O erro no pousio que pode custar caro na próxima safra
O problema não se limita ao período de pousio
O problema não se limita ao período de pousio - Foto: Canva
O período entre uma safra e outra exige atenção contínua ao manejo da área agrícola, mesmo quando não há cultivo de uma cultura de interesse econômico. Segundo o Comitê de Ação à Resistência aos Herbicidas (HRAC-BR), o pousio pode ampliar os desafios relacionados às plantas daninhas quando é tratado como uma fase sem intervenções.

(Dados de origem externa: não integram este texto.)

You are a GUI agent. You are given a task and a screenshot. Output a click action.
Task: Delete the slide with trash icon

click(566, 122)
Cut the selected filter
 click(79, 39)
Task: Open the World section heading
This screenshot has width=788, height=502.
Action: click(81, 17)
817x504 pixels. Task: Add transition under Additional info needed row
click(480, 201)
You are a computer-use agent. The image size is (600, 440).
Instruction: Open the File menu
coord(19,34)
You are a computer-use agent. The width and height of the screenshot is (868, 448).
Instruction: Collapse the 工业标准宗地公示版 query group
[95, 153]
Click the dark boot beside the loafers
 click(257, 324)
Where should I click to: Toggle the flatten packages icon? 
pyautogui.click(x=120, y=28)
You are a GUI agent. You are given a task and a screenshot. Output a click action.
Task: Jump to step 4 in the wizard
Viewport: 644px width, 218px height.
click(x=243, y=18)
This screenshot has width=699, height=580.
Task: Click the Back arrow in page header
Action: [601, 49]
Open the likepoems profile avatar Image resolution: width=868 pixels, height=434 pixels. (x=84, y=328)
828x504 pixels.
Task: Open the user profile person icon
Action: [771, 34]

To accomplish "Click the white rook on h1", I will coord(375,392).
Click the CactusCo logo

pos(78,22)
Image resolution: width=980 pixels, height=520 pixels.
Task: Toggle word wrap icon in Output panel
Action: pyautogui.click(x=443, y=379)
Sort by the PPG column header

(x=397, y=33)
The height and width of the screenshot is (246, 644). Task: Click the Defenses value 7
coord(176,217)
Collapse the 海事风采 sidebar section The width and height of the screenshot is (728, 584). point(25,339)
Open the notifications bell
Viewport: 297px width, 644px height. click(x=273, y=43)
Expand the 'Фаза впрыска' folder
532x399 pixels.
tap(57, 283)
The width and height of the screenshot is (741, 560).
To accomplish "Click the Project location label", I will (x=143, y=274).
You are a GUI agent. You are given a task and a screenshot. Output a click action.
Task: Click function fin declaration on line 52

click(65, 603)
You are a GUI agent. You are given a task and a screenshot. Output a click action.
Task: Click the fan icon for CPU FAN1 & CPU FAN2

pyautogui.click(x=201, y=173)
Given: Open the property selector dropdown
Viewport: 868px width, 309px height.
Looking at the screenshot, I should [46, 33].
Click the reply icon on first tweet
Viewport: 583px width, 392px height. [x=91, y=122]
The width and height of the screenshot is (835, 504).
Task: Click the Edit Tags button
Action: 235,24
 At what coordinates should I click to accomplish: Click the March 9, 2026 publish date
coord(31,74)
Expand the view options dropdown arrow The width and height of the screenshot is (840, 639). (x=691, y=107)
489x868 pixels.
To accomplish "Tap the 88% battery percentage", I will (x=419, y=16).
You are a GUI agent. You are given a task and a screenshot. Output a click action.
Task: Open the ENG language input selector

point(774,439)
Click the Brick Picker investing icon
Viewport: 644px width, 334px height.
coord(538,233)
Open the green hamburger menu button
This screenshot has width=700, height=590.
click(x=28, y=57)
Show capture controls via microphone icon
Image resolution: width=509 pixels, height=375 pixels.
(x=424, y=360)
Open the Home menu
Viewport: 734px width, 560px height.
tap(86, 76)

Durante esse intervalo, a ausência de cobertura vegetal cria condições favoráveis para a germinação e o desenvolvimento de espécies indesejadas. Muitas sementes permanecem em dormência no solo e podem emergir quando encontram um ambiente com umidade, espaço e pouca competição. Sem uma cultura estabelecida, essas plantas têm maior possibilidade de se multiplicar e aumentar a pressão sobre o sistema produtivo.
O problema não se limita ao período de pousio. O crescimento e a reprodução das plantas daninhas nessa etapa podem dificultar o controle nas safras seguintes, tornando o manejo mais complexo. Por isso, a entressafra não deve ser entendida como uma interrupção dos cuidados com a lavoura, mas como parte do planejamento agrícola.
Entre as estratégias indicadas está o uso de culturas de cobertura. Além de proteger e preservar o solo, essa prática contribui para reduzir as condições favoráveis ao avanço das plantas daninhas. A cobertura também auxilia na retenção de água, na manutenção da umidade e na melhoria das condições do sistema produtivo.
A adoção dessa medida reforça a necessidade de manter o manejo ativo durante todo o ano. Ao ocupar o solo na entressafra, o produtor reduz espaços disponíveis para a emergência de plantas daninhas e prepara a área para o próximo cultivo. Assim, o pousio deixa de ser um período sem ação e passa a integrar uma estratégia contínua de proteção do solo e organização da produção.